Trump decisively won Catholic vote in 2024. The Trump administration’s ongoing effort to shut down or massively cut the U.S. Agency for International Development is putting the future of a major Catholic relief agency at risk, despite the Republican portraying himself as an ally to Catholics on the campaign trail. Catholic Relief Services, founded in 1943 by U.S. Catholic bishops, is the single largest recipient of funds from the development agency, which funds around half of the religious aid group’s $1.5 billion budget.
![[Elon Musk has threatened to shut down USAID, prompting protests from Democrats and supporters of the aid agency]](https://static.independent.co.uk/2025/02/04/20/02/SEI238485192.jpeg)
"We anticipate that we will be a much smaller overall organization by the end of this fiscal year," the relief agency’s president and CEO Sean Callahan told staff on Monday. Observers of the Catholic group argued that the White House’s attacks on the U.S. aid agency, which have included Trump adviser Elon Musk claiming without evidence the administration is a “criminal organization,” go against bedrock Christian and American principles of supporting the less fortunate.
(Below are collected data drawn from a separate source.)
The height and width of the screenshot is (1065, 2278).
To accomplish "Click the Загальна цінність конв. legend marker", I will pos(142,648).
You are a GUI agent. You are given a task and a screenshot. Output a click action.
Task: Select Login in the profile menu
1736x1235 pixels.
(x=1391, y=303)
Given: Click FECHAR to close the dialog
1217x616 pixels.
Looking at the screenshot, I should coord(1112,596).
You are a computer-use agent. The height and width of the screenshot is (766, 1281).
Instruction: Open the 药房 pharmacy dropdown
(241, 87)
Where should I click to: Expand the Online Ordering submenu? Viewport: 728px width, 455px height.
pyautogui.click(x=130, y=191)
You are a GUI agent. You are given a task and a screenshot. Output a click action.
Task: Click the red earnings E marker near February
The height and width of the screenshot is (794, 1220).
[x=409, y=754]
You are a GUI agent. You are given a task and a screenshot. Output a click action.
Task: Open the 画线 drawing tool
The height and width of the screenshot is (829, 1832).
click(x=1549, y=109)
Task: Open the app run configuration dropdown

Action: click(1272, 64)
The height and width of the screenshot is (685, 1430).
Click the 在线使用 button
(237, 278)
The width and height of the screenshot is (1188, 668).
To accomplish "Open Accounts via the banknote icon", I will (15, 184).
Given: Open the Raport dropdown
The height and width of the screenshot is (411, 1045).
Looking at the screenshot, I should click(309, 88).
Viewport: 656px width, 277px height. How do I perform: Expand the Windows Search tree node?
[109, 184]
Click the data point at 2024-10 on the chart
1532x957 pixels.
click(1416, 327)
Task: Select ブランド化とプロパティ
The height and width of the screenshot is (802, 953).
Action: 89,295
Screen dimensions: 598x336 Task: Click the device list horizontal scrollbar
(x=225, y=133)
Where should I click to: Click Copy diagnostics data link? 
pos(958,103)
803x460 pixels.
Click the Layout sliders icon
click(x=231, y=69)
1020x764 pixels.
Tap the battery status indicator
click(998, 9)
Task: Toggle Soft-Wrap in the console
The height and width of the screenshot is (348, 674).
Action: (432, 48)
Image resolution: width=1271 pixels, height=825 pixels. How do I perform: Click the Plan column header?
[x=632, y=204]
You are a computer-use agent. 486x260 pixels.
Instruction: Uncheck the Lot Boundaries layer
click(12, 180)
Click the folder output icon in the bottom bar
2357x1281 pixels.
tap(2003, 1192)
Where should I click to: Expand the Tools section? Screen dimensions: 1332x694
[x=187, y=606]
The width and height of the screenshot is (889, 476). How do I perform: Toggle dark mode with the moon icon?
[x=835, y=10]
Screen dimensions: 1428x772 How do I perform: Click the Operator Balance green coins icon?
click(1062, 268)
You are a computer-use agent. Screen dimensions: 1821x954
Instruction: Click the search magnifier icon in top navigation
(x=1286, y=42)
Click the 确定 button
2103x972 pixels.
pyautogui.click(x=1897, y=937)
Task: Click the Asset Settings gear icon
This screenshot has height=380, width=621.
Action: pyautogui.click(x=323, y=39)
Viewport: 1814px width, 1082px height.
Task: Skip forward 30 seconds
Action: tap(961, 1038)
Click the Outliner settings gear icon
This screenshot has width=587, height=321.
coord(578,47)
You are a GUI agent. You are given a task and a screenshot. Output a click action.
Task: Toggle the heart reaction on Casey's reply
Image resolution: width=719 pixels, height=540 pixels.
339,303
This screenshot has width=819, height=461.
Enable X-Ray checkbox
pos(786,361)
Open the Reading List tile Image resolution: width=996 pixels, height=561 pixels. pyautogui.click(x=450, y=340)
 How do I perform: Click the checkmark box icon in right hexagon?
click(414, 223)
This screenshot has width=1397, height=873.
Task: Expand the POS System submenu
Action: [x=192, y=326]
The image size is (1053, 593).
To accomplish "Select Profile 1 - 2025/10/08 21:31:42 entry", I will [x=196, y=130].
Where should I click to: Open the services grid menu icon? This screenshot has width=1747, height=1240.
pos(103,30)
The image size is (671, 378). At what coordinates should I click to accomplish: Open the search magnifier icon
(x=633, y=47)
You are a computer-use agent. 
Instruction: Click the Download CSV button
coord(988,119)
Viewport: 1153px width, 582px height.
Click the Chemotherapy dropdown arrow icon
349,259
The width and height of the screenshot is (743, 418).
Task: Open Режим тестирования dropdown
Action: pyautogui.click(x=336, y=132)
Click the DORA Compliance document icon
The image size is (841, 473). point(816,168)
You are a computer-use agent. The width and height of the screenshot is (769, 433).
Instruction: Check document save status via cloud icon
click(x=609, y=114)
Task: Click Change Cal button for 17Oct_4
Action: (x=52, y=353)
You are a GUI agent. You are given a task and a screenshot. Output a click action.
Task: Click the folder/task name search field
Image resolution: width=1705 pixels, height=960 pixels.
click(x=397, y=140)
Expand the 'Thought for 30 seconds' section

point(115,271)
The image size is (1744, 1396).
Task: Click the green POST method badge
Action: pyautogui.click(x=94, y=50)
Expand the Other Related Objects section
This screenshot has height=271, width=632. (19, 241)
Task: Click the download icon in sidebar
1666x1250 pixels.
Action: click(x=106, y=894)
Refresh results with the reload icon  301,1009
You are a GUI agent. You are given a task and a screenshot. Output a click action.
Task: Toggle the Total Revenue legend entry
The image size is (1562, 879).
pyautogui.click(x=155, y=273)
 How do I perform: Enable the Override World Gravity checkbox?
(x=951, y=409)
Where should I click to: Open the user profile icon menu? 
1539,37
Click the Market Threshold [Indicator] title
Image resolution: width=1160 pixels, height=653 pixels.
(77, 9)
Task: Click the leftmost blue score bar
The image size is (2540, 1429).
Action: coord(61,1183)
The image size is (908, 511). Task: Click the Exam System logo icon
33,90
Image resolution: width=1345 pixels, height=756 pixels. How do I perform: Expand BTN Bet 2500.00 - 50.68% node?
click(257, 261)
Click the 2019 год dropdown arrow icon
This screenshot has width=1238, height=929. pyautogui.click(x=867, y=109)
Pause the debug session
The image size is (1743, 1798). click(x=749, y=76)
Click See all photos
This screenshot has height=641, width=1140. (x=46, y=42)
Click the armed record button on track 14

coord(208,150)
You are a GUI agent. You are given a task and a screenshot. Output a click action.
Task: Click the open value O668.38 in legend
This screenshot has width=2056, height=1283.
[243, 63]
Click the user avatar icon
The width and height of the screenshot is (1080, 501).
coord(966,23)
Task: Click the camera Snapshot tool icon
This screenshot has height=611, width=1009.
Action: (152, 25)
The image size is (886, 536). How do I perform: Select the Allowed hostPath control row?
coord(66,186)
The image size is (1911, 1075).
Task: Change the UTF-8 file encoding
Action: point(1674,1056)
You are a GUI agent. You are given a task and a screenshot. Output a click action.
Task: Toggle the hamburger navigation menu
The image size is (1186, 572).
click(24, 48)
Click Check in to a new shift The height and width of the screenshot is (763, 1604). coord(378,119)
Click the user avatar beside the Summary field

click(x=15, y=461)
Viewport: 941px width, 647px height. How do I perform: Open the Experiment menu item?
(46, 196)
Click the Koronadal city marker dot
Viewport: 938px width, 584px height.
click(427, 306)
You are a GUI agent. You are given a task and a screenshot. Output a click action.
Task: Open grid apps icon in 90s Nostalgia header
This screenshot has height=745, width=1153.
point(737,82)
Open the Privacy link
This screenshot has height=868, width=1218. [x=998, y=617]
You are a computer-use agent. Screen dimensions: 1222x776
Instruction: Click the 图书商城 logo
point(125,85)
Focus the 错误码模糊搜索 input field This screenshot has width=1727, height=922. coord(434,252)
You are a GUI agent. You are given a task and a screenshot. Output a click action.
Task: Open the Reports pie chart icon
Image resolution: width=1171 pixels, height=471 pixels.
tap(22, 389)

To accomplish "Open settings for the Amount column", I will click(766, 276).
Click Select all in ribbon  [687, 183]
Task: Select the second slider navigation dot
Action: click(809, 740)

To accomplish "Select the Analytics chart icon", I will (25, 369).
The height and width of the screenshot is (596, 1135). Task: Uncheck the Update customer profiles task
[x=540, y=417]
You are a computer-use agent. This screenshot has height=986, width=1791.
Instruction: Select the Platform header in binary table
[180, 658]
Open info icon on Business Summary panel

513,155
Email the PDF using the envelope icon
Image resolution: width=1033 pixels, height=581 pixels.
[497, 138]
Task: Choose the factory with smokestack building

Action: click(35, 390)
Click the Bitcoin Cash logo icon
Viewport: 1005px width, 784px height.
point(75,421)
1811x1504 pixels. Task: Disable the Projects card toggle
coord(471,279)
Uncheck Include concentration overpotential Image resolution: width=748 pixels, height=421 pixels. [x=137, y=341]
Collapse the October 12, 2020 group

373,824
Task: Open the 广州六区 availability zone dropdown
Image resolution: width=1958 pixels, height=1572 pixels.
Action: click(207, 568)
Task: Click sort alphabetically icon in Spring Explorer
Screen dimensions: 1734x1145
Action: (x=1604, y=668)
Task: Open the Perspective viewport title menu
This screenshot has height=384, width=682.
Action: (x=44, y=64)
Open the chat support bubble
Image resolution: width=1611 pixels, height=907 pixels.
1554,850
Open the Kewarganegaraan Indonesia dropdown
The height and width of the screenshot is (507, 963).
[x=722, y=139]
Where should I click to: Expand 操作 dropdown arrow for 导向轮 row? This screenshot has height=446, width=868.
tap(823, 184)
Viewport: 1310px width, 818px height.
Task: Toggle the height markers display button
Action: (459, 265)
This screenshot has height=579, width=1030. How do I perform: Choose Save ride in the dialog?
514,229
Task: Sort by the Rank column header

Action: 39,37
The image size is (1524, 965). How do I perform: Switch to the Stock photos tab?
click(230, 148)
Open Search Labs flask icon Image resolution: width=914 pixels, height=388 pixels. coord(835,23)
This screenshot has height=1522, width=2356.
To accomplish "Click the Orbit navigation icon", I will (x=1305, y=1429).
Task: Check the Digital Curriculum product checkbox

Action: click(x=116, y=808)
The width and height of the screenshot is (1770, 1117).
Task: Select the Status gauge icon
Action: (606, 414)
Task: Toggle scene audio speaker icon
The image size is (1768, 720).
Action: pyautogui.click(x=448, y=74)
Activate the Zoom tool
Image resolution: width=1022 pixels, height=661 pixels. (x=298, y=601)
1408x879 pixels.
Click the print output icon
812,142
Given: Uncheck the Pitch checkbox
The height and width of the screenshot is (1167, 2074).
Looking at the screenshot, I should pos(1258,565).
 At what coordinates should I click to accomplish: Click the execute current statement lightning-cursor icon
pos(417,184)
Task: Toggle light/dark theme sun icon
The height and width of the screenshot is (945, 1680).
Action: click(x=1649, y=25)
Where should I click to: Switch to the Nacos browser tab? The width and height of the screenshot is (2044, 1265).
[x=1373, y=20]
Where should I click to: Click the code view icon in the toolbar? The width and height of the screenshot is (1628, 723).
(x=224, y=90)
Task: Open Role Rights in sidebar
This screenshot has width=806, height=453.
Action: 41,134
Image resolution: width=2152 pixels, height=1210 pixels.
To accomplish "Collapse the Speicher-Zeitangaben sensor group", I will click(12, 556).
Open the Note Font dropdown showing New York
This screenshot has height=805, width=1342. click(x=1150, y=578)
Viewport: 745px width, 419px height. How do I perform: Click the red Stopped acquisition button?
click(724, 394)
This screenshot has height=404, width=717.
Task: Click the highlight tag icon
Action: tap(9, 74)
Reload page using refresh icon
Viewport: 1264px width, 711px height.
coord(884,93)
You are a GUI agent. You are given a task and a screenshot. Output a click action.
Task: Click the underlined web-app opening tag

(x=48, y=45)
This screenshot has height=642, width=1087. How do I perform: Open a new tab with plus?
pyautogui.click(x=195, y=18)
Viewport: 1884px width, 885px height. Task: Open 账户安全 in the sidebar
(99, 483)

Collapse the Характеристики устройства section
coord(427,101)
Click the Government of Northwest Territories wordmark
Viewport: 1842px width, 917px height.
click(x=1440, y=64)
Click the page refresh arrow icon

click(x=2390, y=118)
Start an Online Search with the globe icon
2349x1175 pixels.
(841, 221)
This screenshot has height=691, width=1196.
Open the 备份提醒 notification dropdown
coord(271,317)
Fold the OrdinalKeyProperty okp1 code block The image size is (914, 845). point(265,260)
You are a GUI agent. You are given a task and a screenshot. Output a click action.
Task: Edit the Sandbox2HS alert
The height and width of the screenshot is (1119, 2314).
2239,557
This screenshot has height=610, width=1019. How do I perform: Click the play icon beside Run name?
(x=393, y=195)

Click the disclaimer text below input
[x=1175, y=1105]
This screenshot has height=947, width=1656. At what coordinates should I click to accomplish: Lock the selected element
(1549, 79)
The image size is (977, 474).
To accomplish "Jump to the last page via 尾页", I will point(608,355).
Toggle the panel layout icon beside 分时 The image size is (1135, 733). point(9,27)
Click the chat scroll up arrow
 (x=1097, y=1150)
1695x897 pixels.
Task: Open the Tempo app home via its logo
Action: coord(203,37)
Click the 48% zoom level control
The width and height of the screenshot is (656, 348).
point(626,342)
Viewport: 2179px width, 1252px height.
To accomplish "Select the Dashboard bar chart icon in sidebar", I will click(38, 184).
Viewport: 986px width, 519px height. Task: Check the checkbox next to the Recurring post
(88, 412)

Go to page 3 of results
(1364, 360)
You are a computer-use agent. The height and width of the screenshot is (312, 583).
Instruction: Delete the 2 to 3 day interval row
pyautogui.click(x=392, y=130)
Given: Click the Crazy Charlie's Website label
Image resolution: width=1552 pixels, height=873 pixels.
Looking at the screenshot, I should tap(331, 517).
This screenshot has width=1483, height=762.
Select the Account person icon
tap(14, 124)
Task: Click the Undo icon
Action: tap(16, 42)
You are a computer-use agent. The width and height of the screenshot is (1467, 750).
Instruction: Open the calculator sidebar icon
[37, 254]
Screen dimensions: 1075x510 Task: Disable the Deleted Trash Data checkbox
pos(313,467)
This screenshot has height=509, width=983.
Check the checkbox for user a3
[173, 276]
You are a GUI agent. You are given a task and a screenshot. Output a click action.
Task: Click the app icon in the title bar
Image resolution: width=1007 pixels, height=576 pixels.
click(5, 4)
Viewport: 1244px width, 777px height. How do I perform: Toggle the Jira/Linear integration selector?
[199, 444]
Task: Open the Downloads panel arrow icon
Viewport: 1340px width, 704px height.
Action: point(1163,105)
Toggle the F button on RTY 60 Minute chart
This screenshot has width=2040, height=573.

"CRS is the Gospel at work and reflects the best of American values," John Carr, former executive director of the U.S. Conference of Catholic Bishops' Department of Justice, Peace and Human Development, told the National Catholic Reporter. Catholic Relief Services provides emergency and disaster assistance, as well as funding programs related to water, sanitation, agriculture, health and other areas serving an estimated 200 million people across over 100 countries.
On the campaign trail Trump, as well as Vice President JD Vance, a Catholic convert, sought to portray themselves as allies to U.S. Catholics. Nonetheless, the alliance with Catholics does not seem to extend to their U.S.-funded relief work, with Musk claiming the U.S. development agency and its partners are part of a “radical-left political psy op.”. “[Trump] agreed we should shut it down,” Musk said during a live discussion on X Spaces. “It became apparent that it’s not an apple with a worm in it. What we have is just a ball of worms. You’ve got to basically get rid of the whole thing. It’s beyond repair. We’re shutting it down.”.
In recent days, senior staff at the administration have been placed on leave, contractors have been fired, staff have been barred from agency headquarters, and the Trump White House has instituted a 90-day pause on foreign aid. “We were inundated with a barrage of hostile, threatening messages,” one staffer told The Independent. “I think they were designed to instill fear.”. The campaign to slash the U.S. aid agency has prompted protests from Democrats, who rallied outside agency headquarters and have threatened to withhold future State Department confirmations until the group’s funding is restored.